It was a time of change for McKinnon High School. No mere slaves to long-established convention they had taken the radical step, just in time for my enrolment, of abandoning caps for boys and gloves for girls. Girls still had to wear hats, of course. Who knows what passions might be inflamed in twelve year old cusp-of-adolescents if they encountered liberated hair? Experienced staff members shuddered at this collapse of values, while newer recruits to the ranks of late-60s educators quietly rolled their eyes.
The progressive teachers were, of course, the young ones. McKinnon was a big school, over twelve hundred students. The staff grew as the enrolments grew. Not that I recognised any of this as a clueless Form 1 student decked out in short pants, a brand new blazer, and a nervous grin. But I could tell that they were not all like Mr Cavanagh. For starters, the younger teachers didn’t wear ties and ill fitting suits dusted with years of chalk. Nor did they carry a three foot blackboard ruler like a rifle while prowling the rows of classroom desks. And not once did I see one of this new breed drag a boy out of his desk by the collar and pitch him bodily out of the room, bellowing that he would see the miscreant at the Assistant Principal’s office after the bell. The times were indeed a-changing.
I was in 1E, along with thirty-five others. Thirty-six kids in a classroom! No wonder some staff abandoned teaching in favour of crowd control. At recess we’d run about trying to brand each other with a hard-thrown tennis ball. Or the more dangerous British Bulldog, a more physical game that often involved sudden forceful contact with the turf. Some, like my new friend Trevor, would sneak out one of the unguarded gates to indulge in a furtive cigarette. John Laffy and I would see him when we walked to John’s house just behind the school. We’d sit on the twin beds in the room John shared with his brother and talk about… whatever twelve-year-olds talked about. Nasty teachers, boring subjects, adventures in trying to buy cigarettes, dreams of new bicycles… the lunch hour just flew by.

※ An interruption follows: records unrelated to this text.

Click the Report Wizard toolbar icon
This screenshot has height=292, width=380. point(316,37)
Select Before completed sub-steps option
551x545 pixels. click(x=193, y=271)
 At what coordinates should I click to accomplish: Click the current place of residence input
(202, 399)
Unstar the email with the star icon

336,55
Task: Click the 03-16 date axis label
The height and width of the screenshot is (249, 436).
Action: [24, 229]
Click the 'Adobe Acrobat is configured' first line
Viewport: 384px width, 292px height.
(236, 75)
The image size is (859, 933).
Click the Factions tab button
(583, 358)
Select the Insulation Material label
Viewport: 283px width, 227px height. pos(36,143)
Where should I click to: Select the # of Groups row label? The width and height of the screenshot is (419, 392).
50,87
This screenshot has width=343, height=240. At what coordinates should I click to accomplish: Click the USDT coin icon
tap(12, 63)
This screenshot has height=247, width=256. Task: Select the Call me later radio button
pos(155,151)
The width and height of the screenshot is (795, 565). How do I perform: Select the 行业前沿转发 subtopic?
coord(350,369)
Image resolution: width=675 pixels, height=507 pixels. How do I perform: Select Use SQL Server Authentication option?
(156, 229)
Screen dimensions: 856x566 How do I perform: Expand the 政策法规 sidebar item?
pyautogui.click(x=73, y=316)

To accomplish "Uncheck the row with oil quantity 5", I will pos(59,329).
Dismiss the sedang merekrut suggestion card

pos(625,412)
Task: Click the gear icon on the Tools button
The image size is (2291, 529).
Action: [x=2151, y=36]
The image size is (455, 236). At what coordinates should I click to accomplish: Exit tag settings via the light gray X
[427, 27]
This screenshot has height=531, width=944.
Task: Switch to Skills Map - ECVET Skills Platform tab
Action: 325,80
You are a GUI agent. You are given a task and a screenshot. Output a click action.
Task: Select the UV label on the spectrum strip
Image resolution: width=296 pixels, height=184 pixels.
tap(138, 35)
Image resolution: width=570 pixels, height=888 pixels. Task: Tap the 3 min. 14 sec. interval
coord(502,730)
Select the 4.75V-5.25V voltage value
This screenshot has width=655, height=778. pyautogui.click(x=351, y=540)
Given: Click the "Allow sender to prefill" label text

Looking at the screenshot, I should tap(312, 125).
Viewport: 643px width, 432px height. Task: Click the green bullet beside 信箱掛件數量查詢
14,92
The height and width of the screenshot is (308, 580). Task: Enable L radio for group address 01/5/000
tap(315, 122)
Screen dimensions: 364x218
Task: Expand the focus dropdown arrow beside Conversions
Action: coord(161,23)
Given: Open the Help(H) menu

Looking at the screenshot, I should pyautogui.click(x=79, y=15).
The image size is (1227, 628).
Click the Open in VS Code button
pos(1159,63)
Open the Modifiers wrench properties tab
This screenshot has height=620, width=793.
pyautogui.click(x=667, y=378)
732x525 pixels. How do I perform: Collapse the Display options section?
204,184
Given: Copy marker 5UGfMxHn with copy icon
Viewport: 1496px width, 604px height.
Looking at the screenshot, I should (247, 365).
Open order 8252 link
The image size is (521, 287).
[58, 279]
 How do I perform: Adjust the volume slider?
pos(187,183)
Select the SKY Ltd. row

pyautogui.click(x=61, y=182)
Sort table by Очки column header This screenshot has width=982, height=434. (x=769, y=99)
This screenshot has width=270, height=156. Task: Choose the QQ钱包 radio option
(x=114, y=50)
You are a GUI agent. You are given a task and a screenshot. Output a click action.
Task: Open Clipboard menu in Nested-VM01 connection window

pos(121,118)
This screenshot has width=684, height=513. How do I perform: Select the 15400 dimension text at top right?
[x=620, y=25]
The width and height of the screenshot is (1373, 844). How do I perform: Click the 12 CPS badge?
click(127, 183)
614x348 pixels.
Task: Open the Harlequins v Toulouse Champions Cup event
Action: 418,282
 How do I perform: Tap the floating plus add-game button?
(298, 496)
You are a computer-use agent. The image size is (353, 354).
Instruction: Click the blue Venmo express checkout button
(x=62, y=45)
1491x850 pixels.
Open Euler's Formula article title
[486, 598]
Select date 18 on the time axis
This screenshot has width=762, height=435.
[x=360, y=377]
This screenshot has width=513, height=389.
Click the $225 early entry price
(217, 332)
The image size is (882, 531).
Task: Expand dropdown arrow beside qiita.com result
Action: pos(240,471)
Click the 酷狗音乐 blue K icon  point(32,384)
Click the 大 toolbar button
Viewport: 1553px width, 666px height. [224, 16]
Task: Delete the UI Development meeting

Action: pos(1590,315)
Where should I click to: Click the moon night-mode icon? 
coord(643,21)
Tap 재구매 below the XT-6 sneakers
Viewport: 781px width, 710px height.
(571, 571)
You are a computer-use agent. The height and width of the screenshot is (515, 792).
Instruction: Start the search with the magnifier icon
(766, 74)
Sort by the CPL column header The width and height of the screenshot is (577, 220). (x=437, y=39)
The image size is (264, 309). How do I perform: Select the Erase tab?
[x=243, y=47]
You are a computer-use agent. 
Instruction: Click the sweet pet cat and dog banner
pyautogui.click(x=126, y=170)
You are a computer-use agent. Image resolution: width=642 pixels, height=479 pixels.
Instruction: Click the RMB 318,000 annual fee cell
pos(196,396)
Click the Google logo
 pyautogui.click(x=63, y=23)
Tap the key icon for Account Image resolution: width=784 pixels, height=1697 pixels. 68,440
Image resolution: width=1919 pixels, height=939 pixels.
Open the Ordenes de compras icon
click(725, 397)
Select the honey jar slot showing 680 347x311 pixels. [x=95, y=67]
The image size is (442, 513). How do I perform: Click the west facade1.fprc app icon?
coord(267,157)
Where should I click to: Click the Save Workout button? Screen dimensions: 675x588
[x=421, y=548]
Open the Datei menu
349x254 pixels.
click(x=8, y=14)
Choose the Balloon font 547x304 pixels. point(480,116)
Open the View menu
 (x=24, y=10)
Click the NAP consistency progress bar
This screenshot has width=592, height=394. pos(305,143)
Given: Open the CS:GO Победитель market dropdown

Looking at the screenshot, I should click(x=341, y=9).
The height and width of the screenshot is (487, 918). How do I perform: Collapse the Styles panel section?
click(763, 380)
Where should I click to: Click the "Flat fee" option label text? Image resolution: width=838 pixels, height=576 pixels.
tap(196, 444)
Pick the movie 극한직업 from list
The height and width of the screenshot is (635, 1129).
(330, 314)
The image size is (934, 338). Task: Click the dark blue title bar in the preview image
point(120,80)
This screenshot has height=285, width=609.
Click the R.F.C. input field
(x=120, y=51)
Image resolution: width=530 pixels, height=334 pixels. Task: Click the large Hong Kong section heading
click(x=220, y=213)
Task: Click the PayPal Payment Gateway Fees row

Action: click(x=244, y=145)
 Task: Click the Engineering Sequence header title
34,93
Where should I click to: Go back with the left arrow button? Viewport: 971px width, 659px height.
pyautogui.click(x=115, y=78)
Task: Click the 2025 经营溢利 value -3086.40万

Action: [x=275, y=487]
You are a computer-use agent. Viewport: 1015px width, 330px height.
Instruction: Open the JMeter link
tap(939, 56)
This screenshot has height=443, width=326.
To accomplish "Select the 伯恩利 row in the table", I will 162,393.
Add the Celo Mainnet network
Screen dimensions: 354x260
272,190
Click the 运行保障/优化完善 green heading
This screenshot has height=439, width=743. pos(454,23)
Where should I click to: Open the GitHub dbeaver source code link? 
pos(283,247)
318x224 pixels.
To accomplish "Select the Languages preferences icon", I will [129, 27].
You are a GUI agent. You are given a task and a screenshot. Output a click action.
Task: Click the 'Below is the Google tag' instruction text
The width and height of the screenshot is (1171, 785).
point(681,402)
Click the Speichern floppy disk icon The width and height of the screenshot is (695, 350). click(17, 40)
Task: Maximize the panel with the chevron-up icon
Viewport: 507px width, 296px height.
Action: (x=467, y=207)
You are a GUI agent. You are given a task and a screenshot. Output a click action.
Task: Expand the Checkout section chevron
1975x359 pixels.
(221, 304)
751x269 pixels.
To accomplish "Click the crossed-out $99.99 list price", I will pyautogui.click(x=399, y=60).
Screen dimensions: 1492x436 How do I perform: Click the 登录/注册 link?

Sometimes I’d examine the radio 3DB Top 40 charts John’s brother collected. These sat in a neat pile on the bedhead cum bookshelf and were something of a mystery to me. My only media device was a crystal set, a tiny, tinny, weak little radio that tethered you between a long string-like aerial wire and the minuscule in-ear speaker on the end of its twisted lead. Noticing that each 7″ square sheet was dated, I worked out that 3DB compiled a new table of songs each week, a list of what was going up and what was sinking down. I recognised a few tunes, but mostly it was a mystery. Which is why, when we stopped to talk with Trevor one Spring lunchtime, he almost choked on his ciggie when I asked him about this tune I’d heard people singing around the lockers. Do you like that song Hey Jew? My gut still churns at the breathtaking naivety. Trevor didn’t sneer, he grinned and corrected my ignorant mondegreen. “Jude,” he said. “It’s Hey Jude. And no,” he continued, “I prefer the other side.” Oh, I said, not knowing what he was talking about but somehow recognising that one faux pas per lunchtime was probably enough.
A couple of days later, Trevor hailed me in the yard as I sat munching my sandwich. “Hi. Bring that, let’s go to my place.”
Now strictly speaking it was against the rules to leave the school grounds, but the exit options were sufficiently numerous that duty teachers simply gave up and hoped no-one got run over or kidnapped during school hours. Or maybe hoped they did. Trevor and I used the gate near the Assembly Hall (also the gym) and tramped across the nearby football oval to a small house on a corner block. The garden was unkempt and there were old car parts and bits of rusty bicycle near the fence. Maybe Trevor didn’t have to mow the lawns, I thought.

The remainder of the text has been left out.